Seeking to keep pace with luxury-car leader Bayerische Motoren Werke AG while fending off Volkswagen AG’s Audi, Daimler Chief Executive Office Dieter Zetsche is cutting expenses, targeting savings this year of as much as 5 billion euros ($7.5 billion). The company will save about 2,000 euros per vehicle by making C-Class cars in Alabama rather than Germany, Chief Operating Officer Rainer Schmueckle told reporters today.
“The old business model where you can produce in Germany and export to the rest of the world doesn’t work anymore,” said Ferdinand Dudenhoeffer, director of the Center for Automotive Research at the University of Duisburg-Essen. “Western European auto production has passed its peak.”
Share Performance
Daimler rose as much as 1.9 percent in German trading and was little changed at 35.12 euros at 10:38 a.m. The stock has advanced 32 percent this year, compared with a 46 percent increase for BMW.

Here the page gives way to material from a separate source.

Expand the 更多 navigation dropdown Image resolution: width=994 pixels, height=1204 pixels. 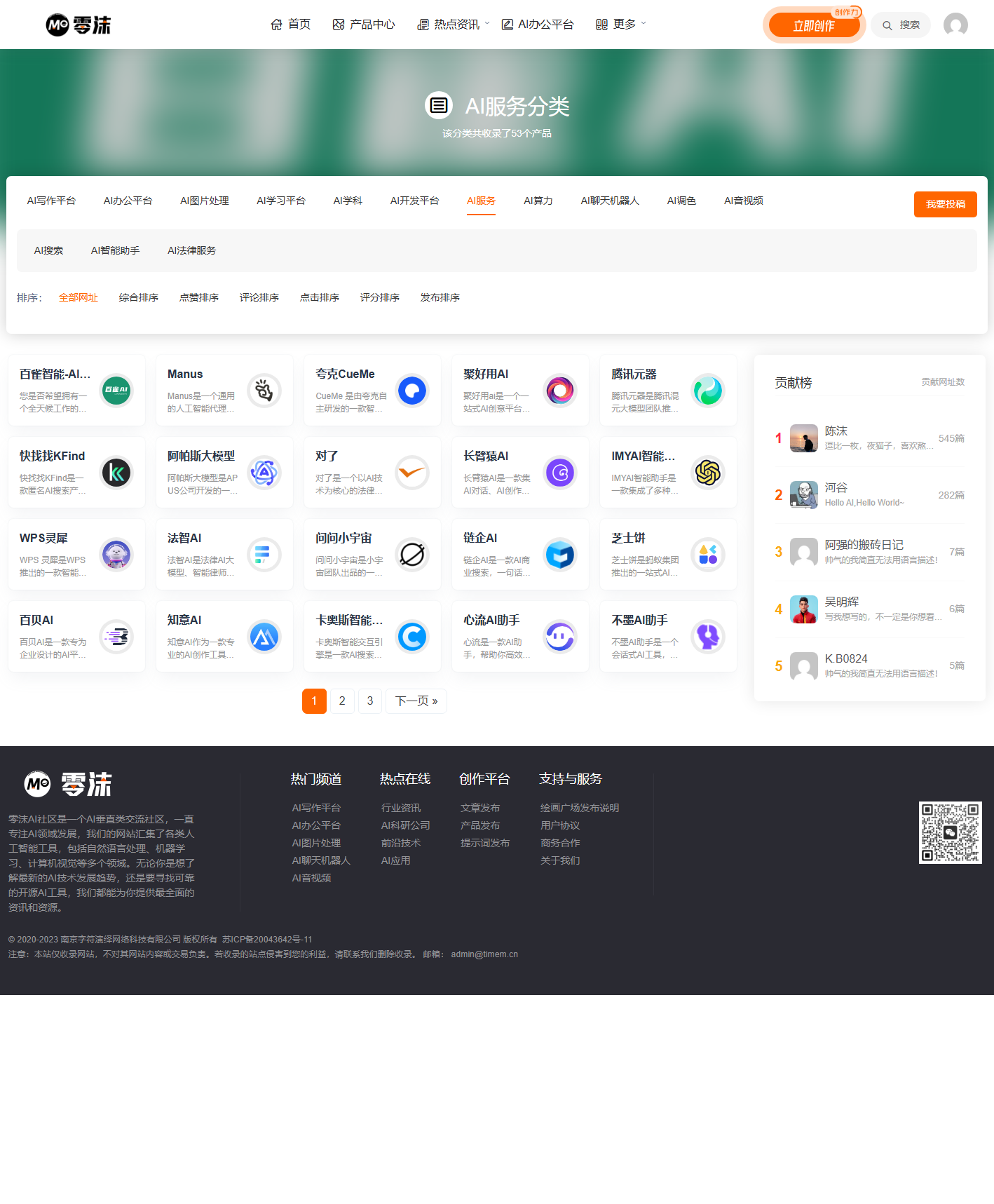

Due to the weaker dollar, assembly workers in Alabama earn the equivalent of about 30 euros an hour compared with 50 euros in Germany. The currency also depresses the amount that Daimler gets for a C-Class in the U.S., where prices are about 6,000 euros lower than in Germany.

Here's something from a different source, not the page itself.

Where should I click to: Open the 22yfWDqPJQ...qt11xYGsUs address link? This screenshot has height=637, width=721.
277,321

“The decision to produce the C-Class closer to the markets will make Daimler more independent of exchange rates, will optimize its profitability in this price-sensitive segment, and will allow it to fulfill regional customer requirements even faster and more flexibly,” Daimler said in the statement.
German employees called the decision “wrong” and “fatal” in a statement from the works council. Erich Klemm, Daimler’s top labor leader, said Daimler’s management is a “job killer.” Worker representatives plan a rally on Dec. 9.
Cheaper Labor
About 10,000 workers protested in Sindelfingen on Nov. 30 because of concern that the move could start a trend of work migrating to cheaper plants. Klemm said the shift threatened the loss of as many as 3,000 jobs at Mercedes-Benz’s largest plant. The C-Class, which will continue to be assembled in South Africa and China, accounted for almost 40 percent of Mercedes-Benz sales in 2008.

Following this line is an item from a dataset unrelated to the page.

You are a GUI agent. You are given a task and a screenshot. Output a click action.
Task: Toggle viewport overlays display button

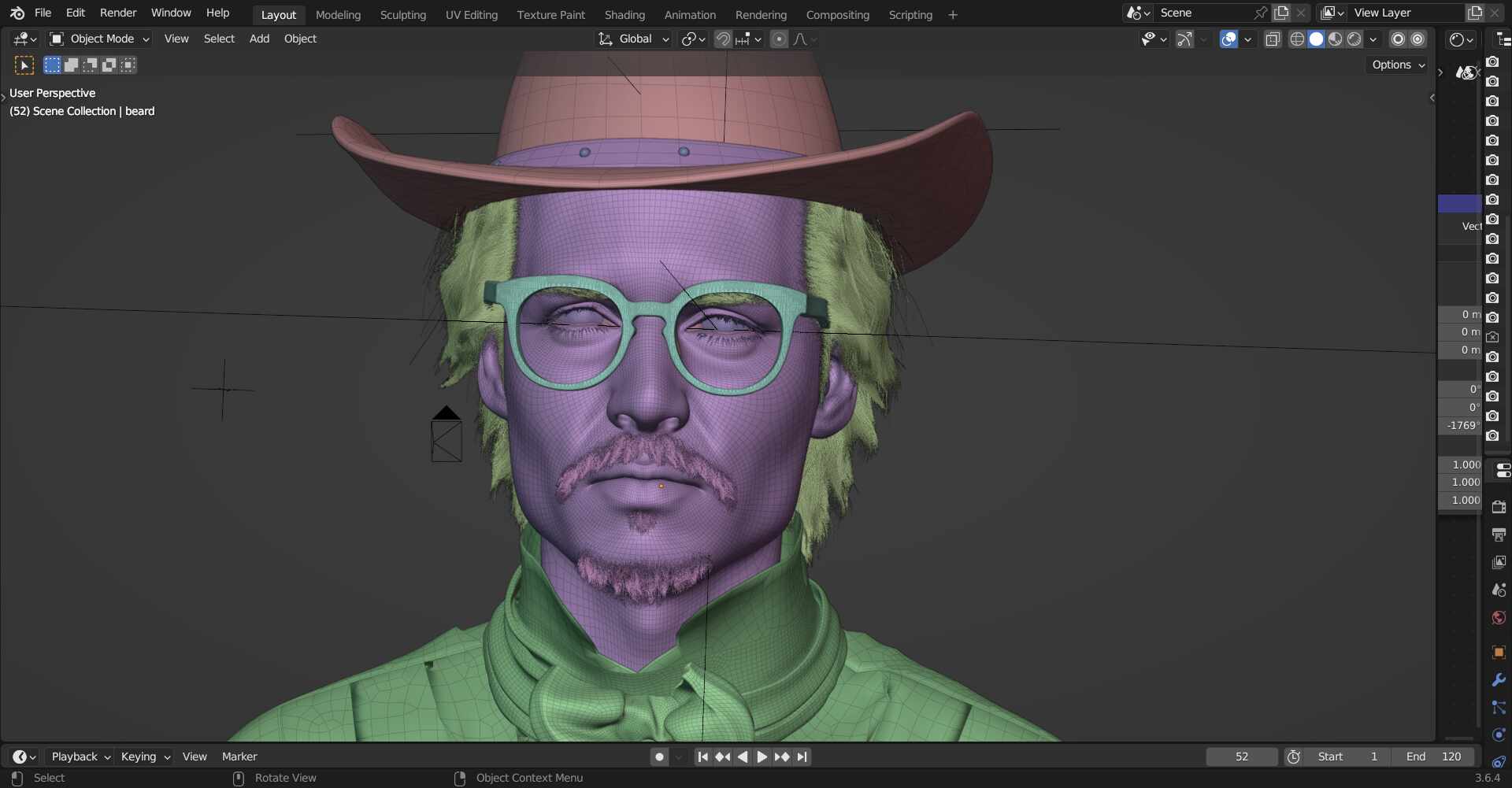(1228, 39)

Daimler will add more than 1,000 employees at the plant in Tuscaloosa, which now manufactures M- and GL-Class sport-utility vehicles as well as the R-Class wagon, Schmueckle said. The factory, which has the capacity to make 160,000 vehicles a year, was founded in 1995 and employs about 3,800 people.
“He who produces in euros and sells in dollars is speculating on the exchange rate,” the executive said. “He who sells in dollars and produces in dollars doesn’t speculate.”
Sindelfingen, founded in 1915, produced 35 percent of Mercedes-Benz vehicles last year. In addition to the C-Class, the factory’s 28,800 workers assemble the S- and E-Class models as well as Maybach super-luxury cars.
‘Essential’ Step
“This step is essential for strategic and operational reasons, and helps the company to remain competitive and to fully utilize future growth opportunities,” CEO Zetsche said.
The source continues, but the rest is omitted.